The eclectic music mix spans Romany singing with urban hip-hop, the frenetic patterning of Listz’s Dante Sonata and the delicate, intricacy of eighteenth century court musician, Dominico Scarlatti. Celebrating twenty-one years as artistic director, Alston shows he is an experimentalist still. The triple sum makes for a thrilling whole. The collective theme is energy. Across a fusion of styles and culture, dance is the divining rod that seeks out commonalities. Alston’s vision is as crystal-clear now as it was in 1994.
The evening combines hot new talent with grounded grace. ‘Nomadic’ an edgy cocktail combination, features robotics, body-popping, rounded by Alston’s signature spatial lyricism, in collaboration with hip-hop choreographer and artist Ajani Johnson-Goffe. ‘Burning’ a truly electrifying piece by associate choreographer, Martin Lawrence, is sensational; worth the price of a ticket in its own right. While ‘An Italian in Madrid’ Alston’s latest work, in a playful Scarlatti riff, showcases the graceful, gestural poise of Vidya Patel, BBC Young Dancer finalist in 2015, in a perfect balance of Kathak and eighteenth century bravura; fused by the vibrant, Mediterranean designs of Fotini Dimou.
Under Alston’s twenty-one year aegis, dance is energy and energizing. He has created over forty works and his company of ten dancers clearly relish the clean-cut choreography, carving out space in a multiple series of airy jumps or graceful spins, as taut as springs; powerhouses in stamina and strength. Liam Riddick and Nancy Nerantzi are electrifying as Listz and his mistress, Marie D’Agoult, in ‘Burning’ matched as they are, sinew for sinew, in a series of desperate couplings, lifts and clutches. In ‘Nomadic’ Oihana Vesga Bugan’s effortless, vertical jumps strike a vertiginous vibe as he hovers in suspended animation. While the pulsating, repetitive, ensemble passages show stark, arrested movement with the precision timing of a Swiss watch.

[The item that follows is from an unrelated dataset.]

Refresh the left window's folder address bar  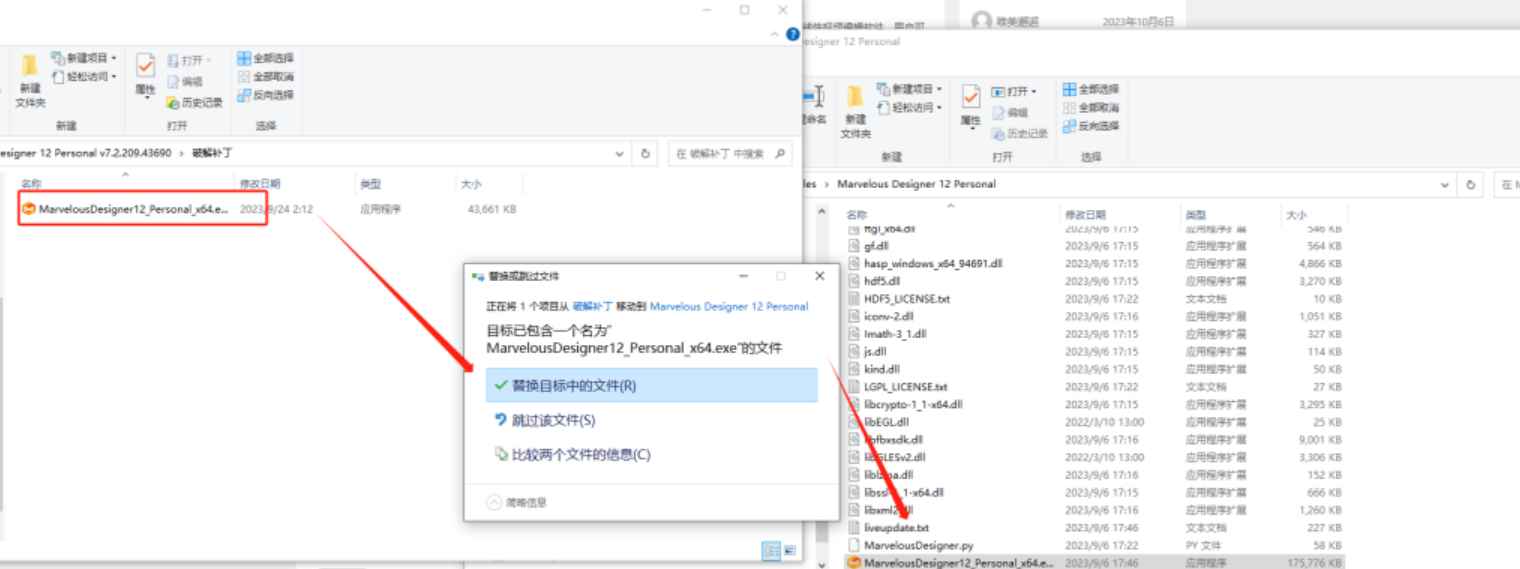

‘An Italian in Madrid’ Alston’s latest work, is based around Scarlatti’s sonatas which ‘display the exotic and colourful influence of Andalusia.’ Of the three works this has a deliberate narrative arc. A youthful Scarlatti is the Italian. Spain asks for Lisbon’s hand, yet Princess Maria Barbara, an exquisite Vidya Patel, will consent only if Scarlatti goes to; thus ‘the music is born.’
The score is played on stage by Jason Ridgway, showcasing the sonatas’ complex rhythmic patterns, complemented by Alston’s compliant, and sometimes, complicit choreography. The inter-relationship between dance, movement and music is richly presented.
In sharp musical relief is the Shukar Collective’s album, Urban Gypsy, in ‘Nomadic’ using spoons, wooden barrels or darabouka to ‘create powerful and urgent sound.’ The repetitive movement as groups of dancers come together, break, fall away shows a community at odds with its self, restless, endlessly searching. It is a slow, yet evocative burn, particularly in its later stages. And if the recorded sound sets it at a distance, this is more than made up for by the dancers’ commitment and energy.
Yet the evening belongs to the dynamic, tempestuous ‘Burning’ which again features Ridgway at the piano. A Lisztomania feast up close and very personal, this is a master-class in tri-partite fusion. Dance as energy and energising force is dissected in an explosive display, as jealousy and obsession, raw in tooth and claw, vie for supremacy. It is thrilling to watch…But catch it all if you can.